Now most of these paintings were operated based on one question ‘what if I was that fish in the water tank?’. Immediately a lot of compositions and narratives were surfacing in my paintings including fleshy fishes. It was a good run for about half a year and I felt like going back to color so I’ve switched it up to different series of paintings. I definitely know that I will go back to that red pool in the future because it was such a challenging and intense paintings.

Alter ego / 11x8.5inch / oil on wood / 2020

9) As you mentioned the concept of a fish waiting to be butchered, are the ideas and concepts of flesh, violence, consumption, and destruction relevant to your painting? Is physical existence inherently violent and destructive in your opinion? How do you express these ideas through your work?

Yes, the violence and consumption are very relevant to my paintings. The one big narrative that every series of my work are rooted up to that one concept ‘suffering of human existence’. They seem like different narratives that doesn’t relate at all to this subject particularly but the core is always the same.

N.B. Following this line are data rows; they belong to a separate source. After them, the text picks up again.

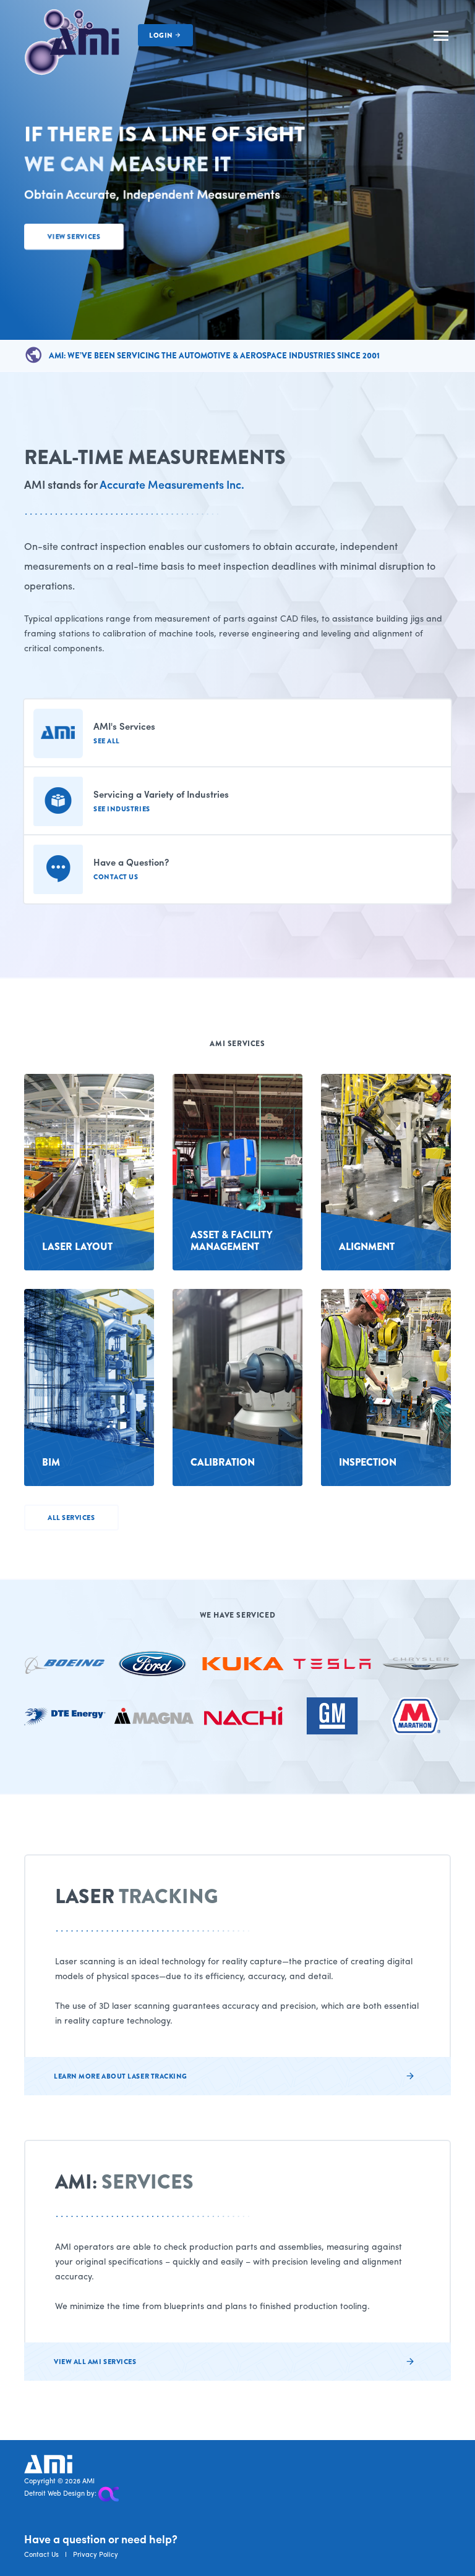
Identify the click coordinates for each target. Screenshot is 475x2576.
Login (161, 35)
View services (74, 237)
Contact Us (41, 2554)
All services (71, 1517)
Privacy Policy (95, 2554)
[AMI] (71, 41)
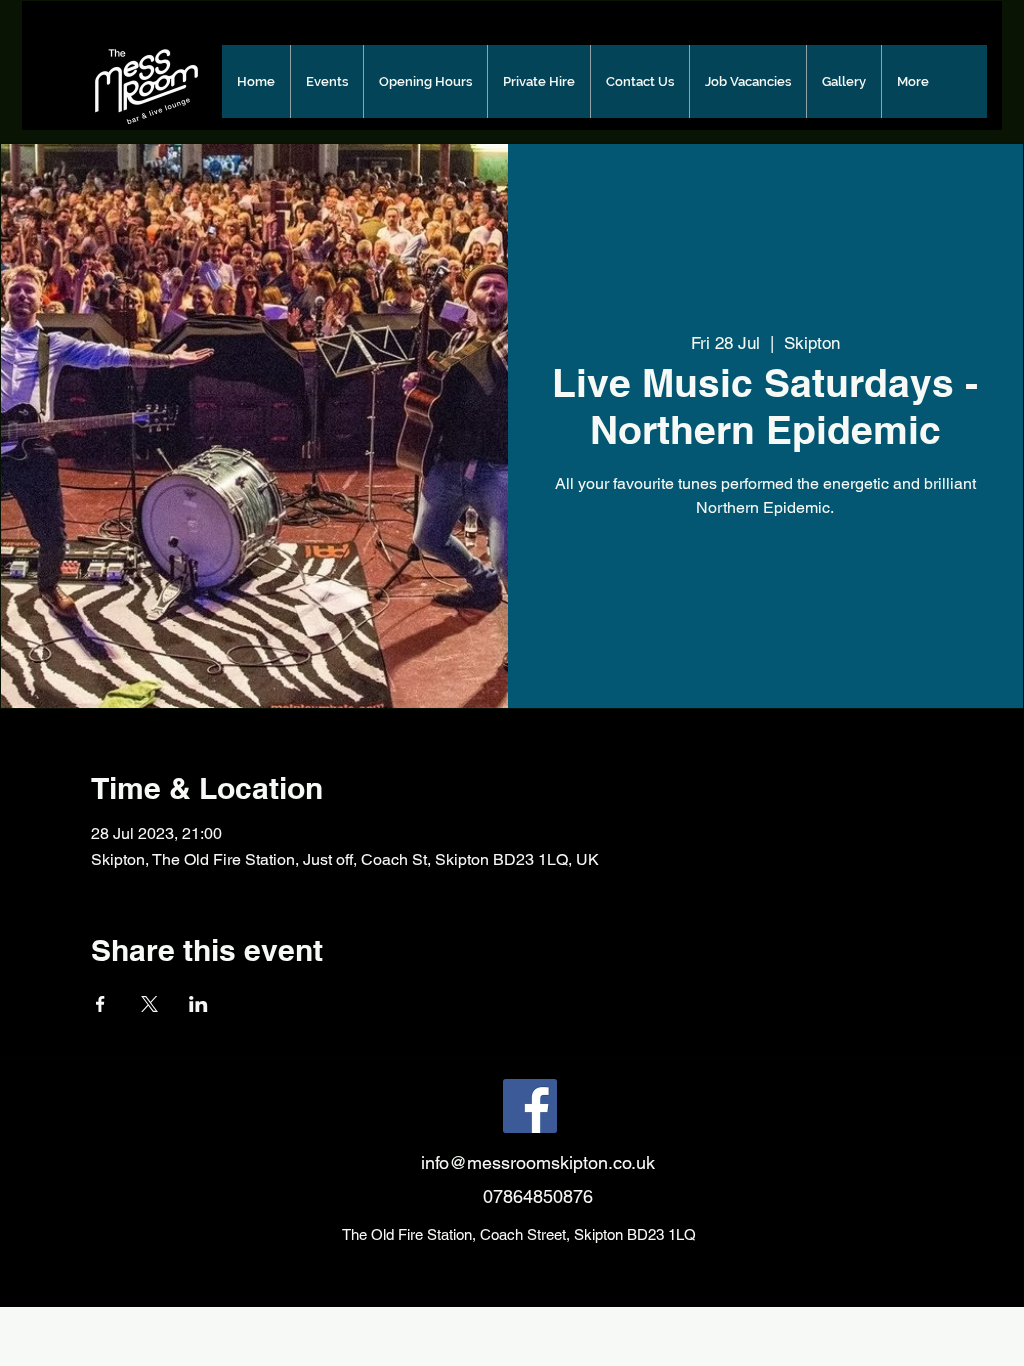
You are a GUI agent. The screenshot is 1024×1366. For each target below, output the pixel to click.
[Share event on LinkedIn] (198, 1004)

I believe that physical existence is supposed to be violent and that is the reason why I keep going. As much as I feel its violent side, I also feel the other side which is the truth. It is supposed to hurt and destructive because it is a sign for me to grow stronger. I’m not talking about negativity or pessimism but just the plain truth to me.

I study different narratives that really is related to the root such as the existing ‘snowman suicide case’, ‘moonlight’, ‘red period’ ‘crucifixion’ and more to come in the future. I loved reading poems and since poems are so deeply similar to paintings it is my greatest source as well to construct my thoughts. I try to express these ideas in a grotesque and awkward but subtle way.

Fish stand / 13x21inch / oil on wood / 2020

10) What are your future goals as an artist? What are your biggest dreams?

In the future I want to live in a quiet suburban neighbor with my future wife, two kids, two dogs and my huge studio.

One of my biggest goal is having a huge studio not just to paint wall size paintings but also continue with my installation project so I can one day present it around the world.

Other dream is pretty simple, become the greatest painter/artist in history.